US tightens curbs on Chinese media
China on Tuesday threatened to launch an “appropriate response” after Washington, DC cracked down on four more Chinese state media outlets in the United States.
Beijing decried Monday’s move by the US state department as “bare-faced political suppression of Chinese media” which “further exposes the hypocrisy of the so-called freedom of speech and press which the US likes to flaunt”.
“We strongly urge the US to reject this Cold War mindset and ideological bias... otherwise China will have no choice but to make an appropriate response,” said foreign ministry spokesman Zhao Lijian at a routine briefing.
China had expelled more than a dozen US journalists from the country this year.
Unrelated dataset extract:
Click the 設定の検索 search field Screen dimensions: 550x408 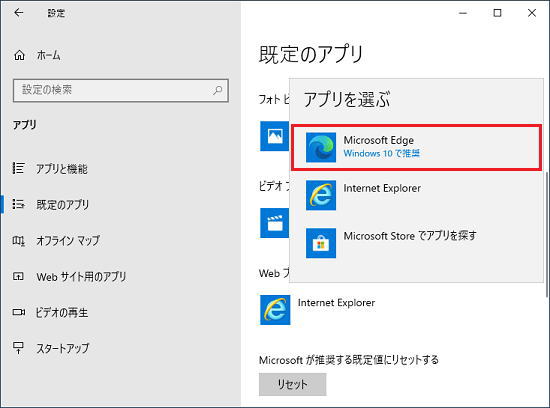(121, 91)
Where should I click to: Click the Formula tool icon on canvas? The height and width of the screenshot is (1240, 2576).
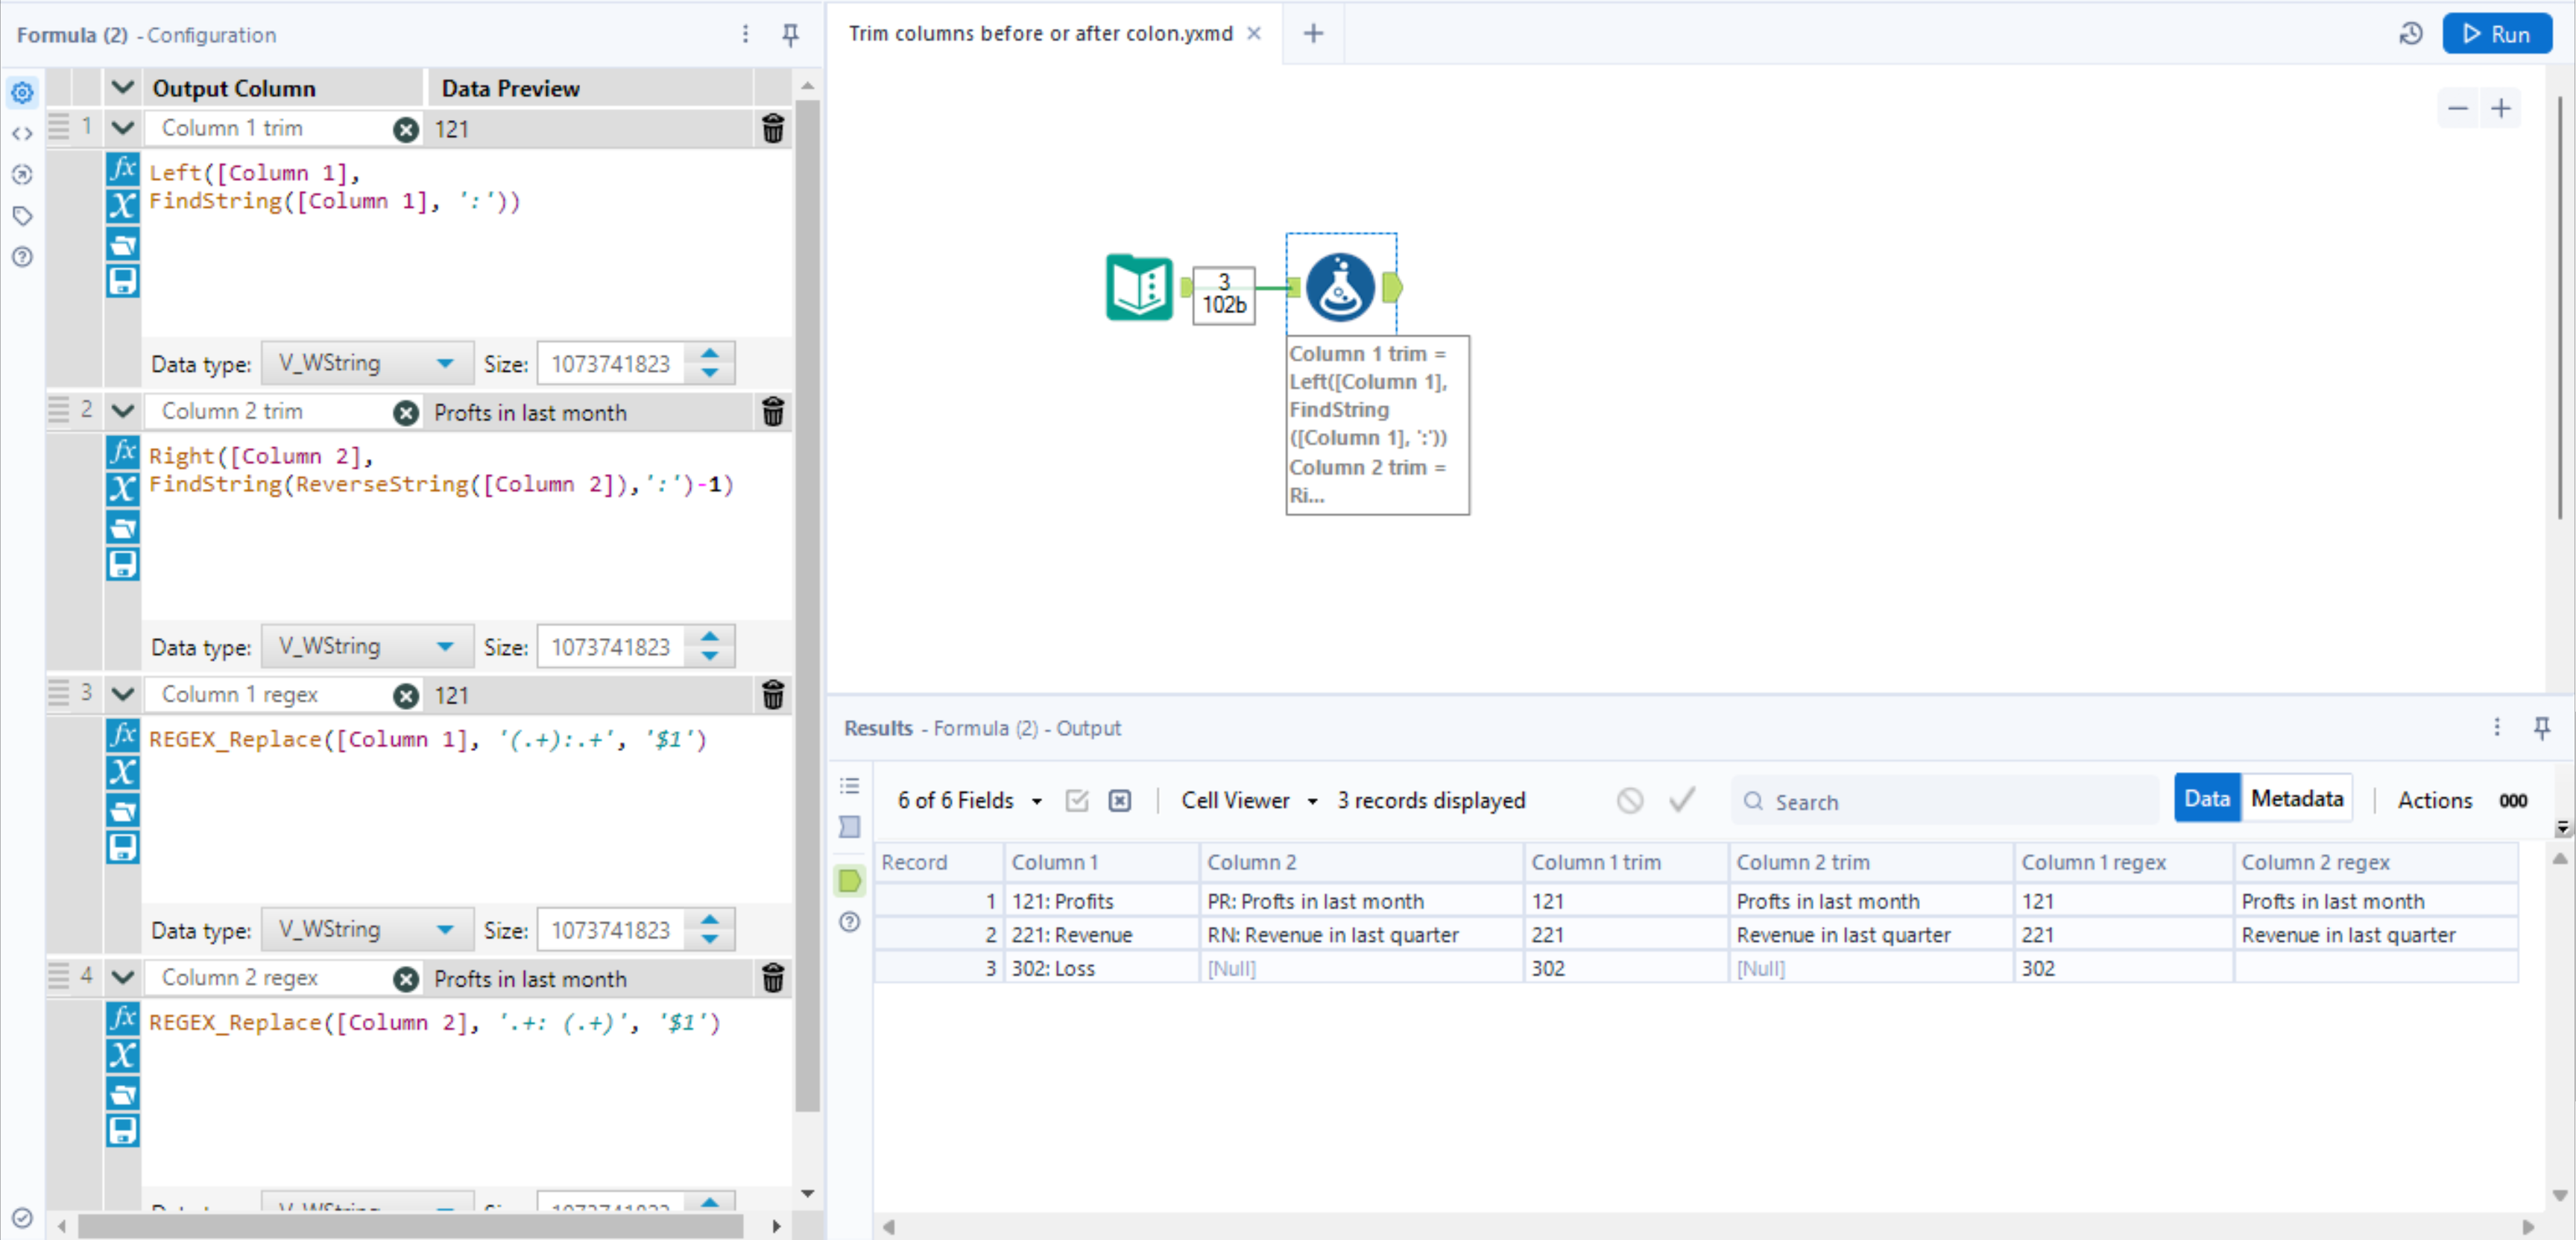click(x=1340, y=287)
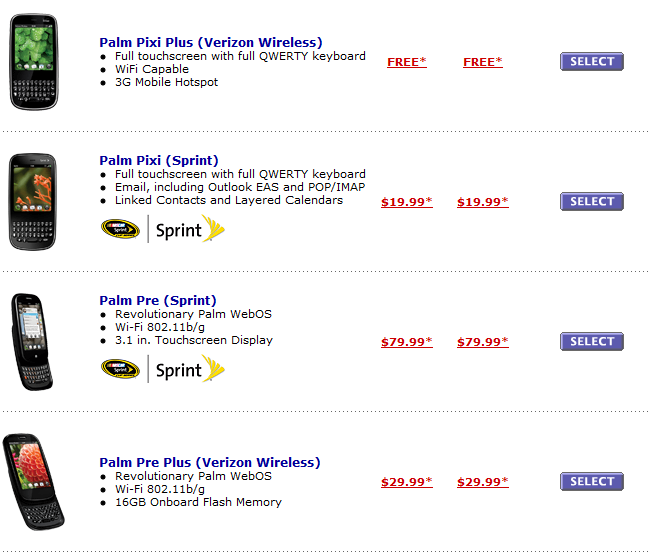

The state department denounced four organisations - China Central Television, the China News Service, the People’s Daily and the Global Times - as foreign missions and “propaganda outlets”, adding them to five others designated in February. Beijing hit back in March by expelling US citizens working for three major US newspapers - The New York Times, The Wall Street Journal and The Washington Post.
TRUMP: TRADE DEAL WITH CHINA STILL ON
US President Donald Trump said an initial trade agreement with China is still on after a top White House adviser’s comments seemed to suggest it was over, spooking markets.
Trump tweeted, “The China Trade Deal is fully intact. Hopefully they will continue to live up to the terms of the Agreement!”
Peter Navarro, director of trade and manufacturing policy at the White House, had told Fox News “it’s over”, when asked a question that was focused on the China trade deal.
When contacted by Associated Press, Navarro said his comments had been taken out of context and had nothing to do with the Us-china deal.